La fermeture de la gare Saint-Lazare mardi 13 janvier à cause d’un mouvement social spontané a créé une onde de choc au sein de la majorité présidentielle, qui entend reprendre l’offensive afin de régler de façon plus contraignante l’exercice du droit de grève, alors que les syndicats ont annoncé une journée nationale de mobilisation le 29 janvier.

L’occasion du chef de l’État pour former ses vœux aux partenaires sociaux a été saisie par les syndicats pour formuler leur désaccord avec la politique du pouvoir en place : une journée de grève a été annoncée pour la semaine prochaine, dans tous les secteurs du service public. Mais à 10 jours de cette journée de mobilisation nationale, Nicolas Sarkozy a surtout salué l’esprit de responsabilité des syndicats sur des dossiers comme la réforme de la représentativité syndicale, une des grandes réformes du quinquennat, ou encore celui de la formation professionnelle.

Une manière sans doute de calmer le jeu après sa violente sortie de la semaine dernière à l’endroit de Sud-Rail, qualifié d’irresponsable.
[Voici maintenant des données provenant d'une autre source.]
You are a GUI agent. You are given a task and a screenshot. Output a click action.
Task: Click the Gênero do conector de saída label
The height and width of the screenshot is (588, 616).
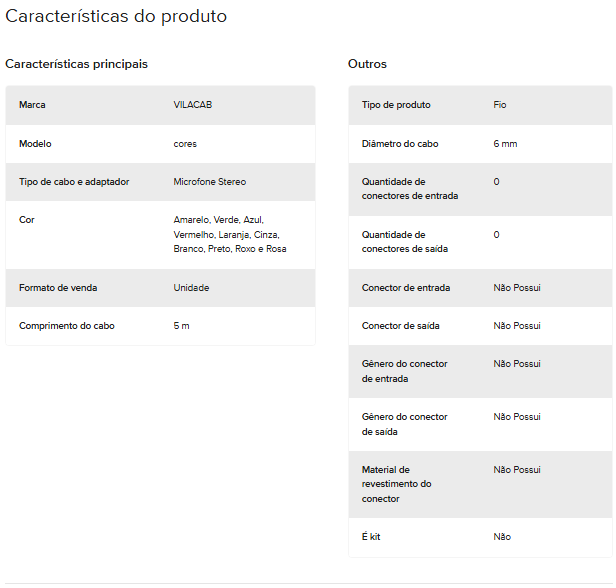pos(404,424)
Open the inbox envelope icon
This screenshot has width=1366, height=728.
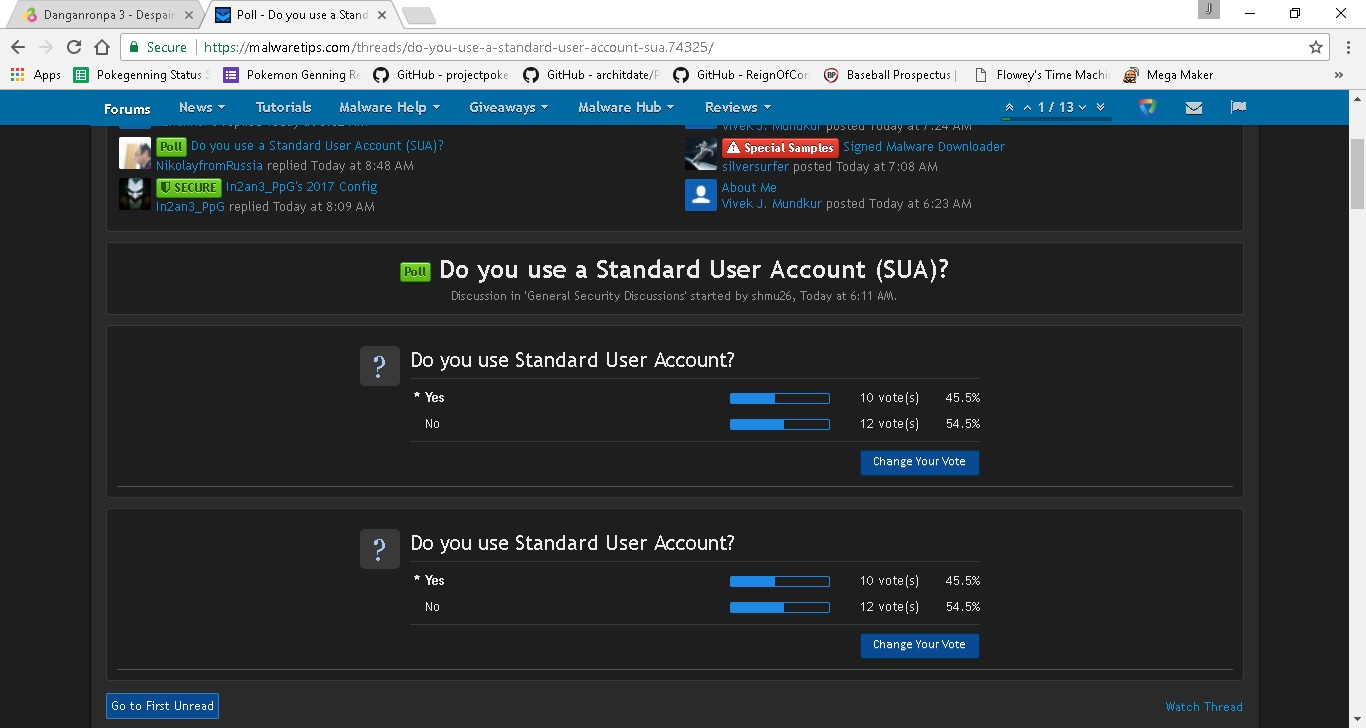[1193, 108]
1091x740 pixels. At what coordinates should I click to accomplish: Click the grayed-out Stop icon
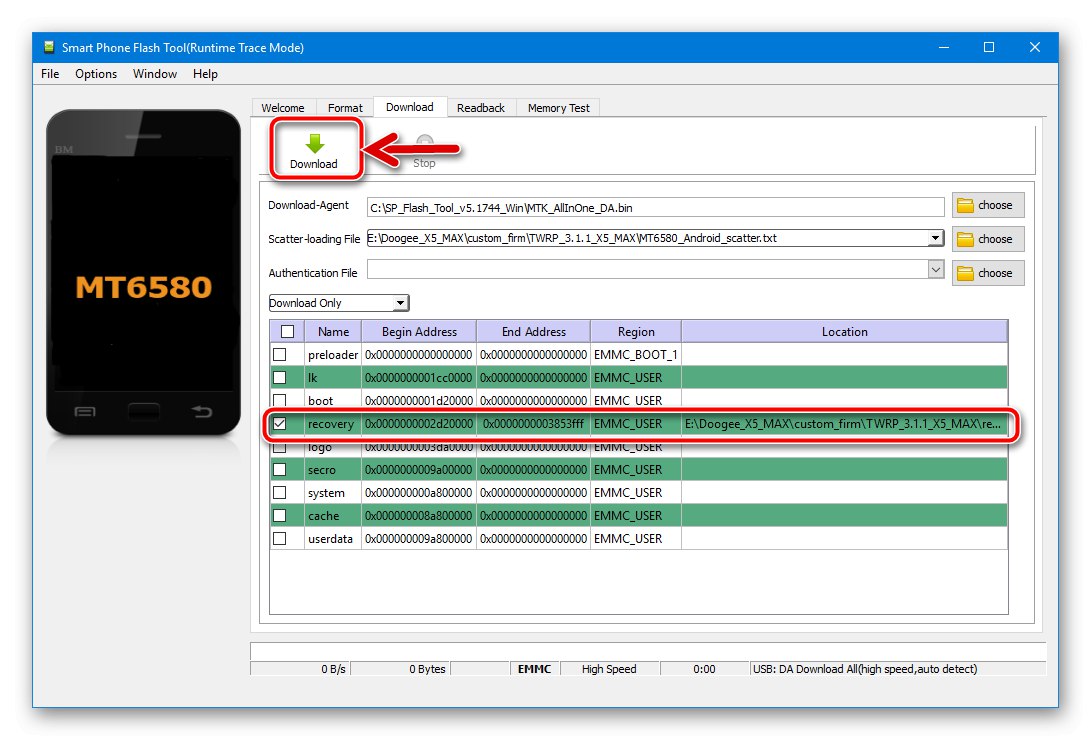point(424,140)
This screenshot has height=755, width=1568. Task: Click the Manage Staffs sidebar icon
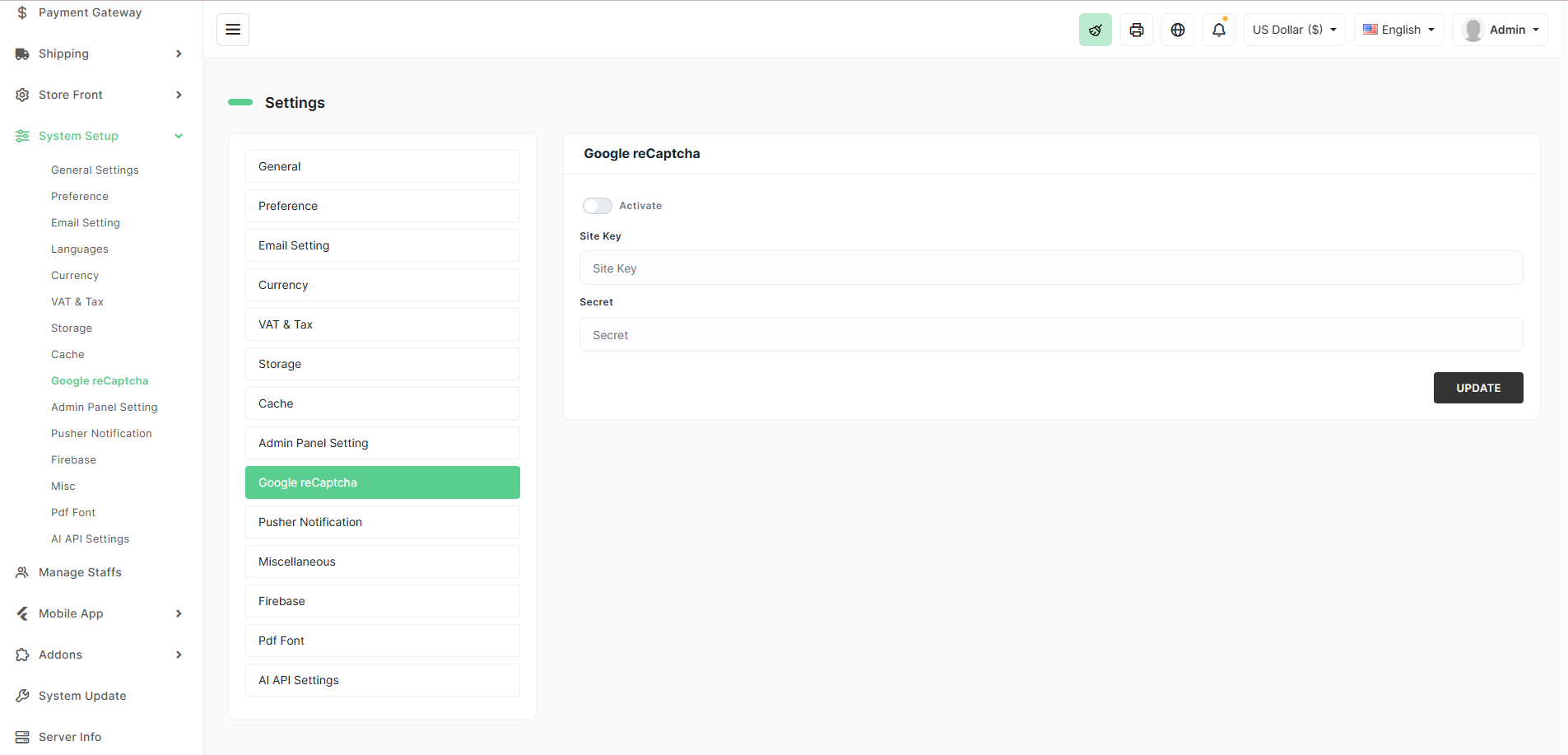tap(22, 572)
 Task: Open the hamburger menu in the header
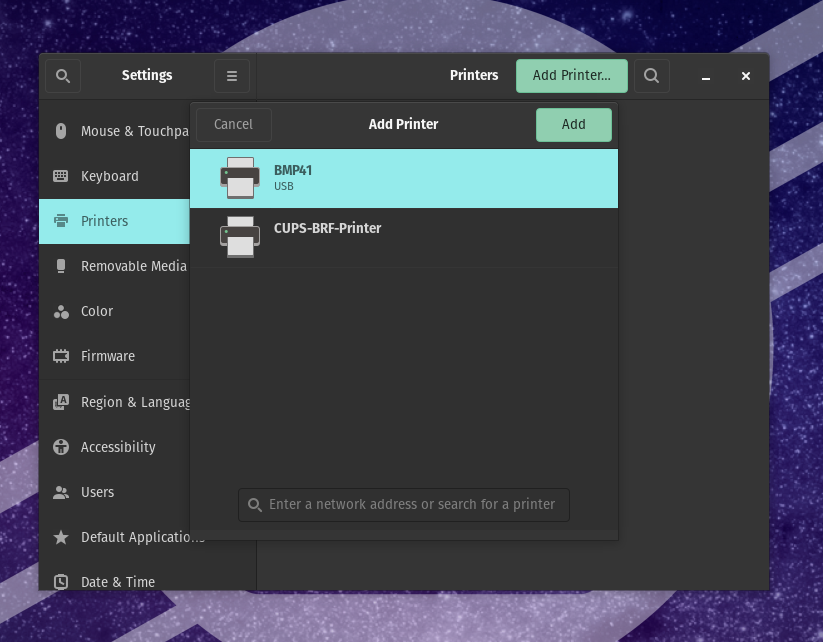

Mais la menace formulée par le président de la République au sujet du service minimum a été saisie au vol par le parti majoritaire, dont plusieurs responsables ont reconnu lundi qu’ils sentaient nécessaire un nouveau tour de vis pour restreindre l’exercice du droit de grève, afin qu’il ne pénalise plus les usagers du service public.

Le premier, Frédéric Lefebvre, porte-parole de l’UMP et proche du président de la République, a estimé que pour des syndicalistes qui n’appliquent pas la loi, il va falloir qu’ils rendent des comptes à la justice, exactement comme quand des élus ne la respectent pas, ils sont déclarés inéligibles, a expliqué, lundi, le député des Hauts-de-Seine à la télévision : moi je serais assez favorable à ce que des syndicalistes qui ne respectent pas la loi se retrouvent interdits de responsabilités syndicales, a-t-il ajouté.

Il a été rejoint par Brice Hortefeux, le nouveau ministre du travail, qui s’est déclaré ouvert à tout, et notamment aux propositions des partenaires sociaux, du monde syndical, des élus et de la SNCF, en vue d’une éventuelle révision de la loi sur le service minimum, dans la concertation. Enfin, Xavier Darcos a brandi le spectre d’une rupture du service public dans les écoles à l’occasion de la journée de grève de jeudi 29 janvier dans l’Éducation nationale : évitons que les écoles soient des petites gares Saint-Lazare partout, a-t-il lancé, en référence au conflit qui a entraîné la fermeture mardi de cette grande gare parisienne par la direction de la SNCF.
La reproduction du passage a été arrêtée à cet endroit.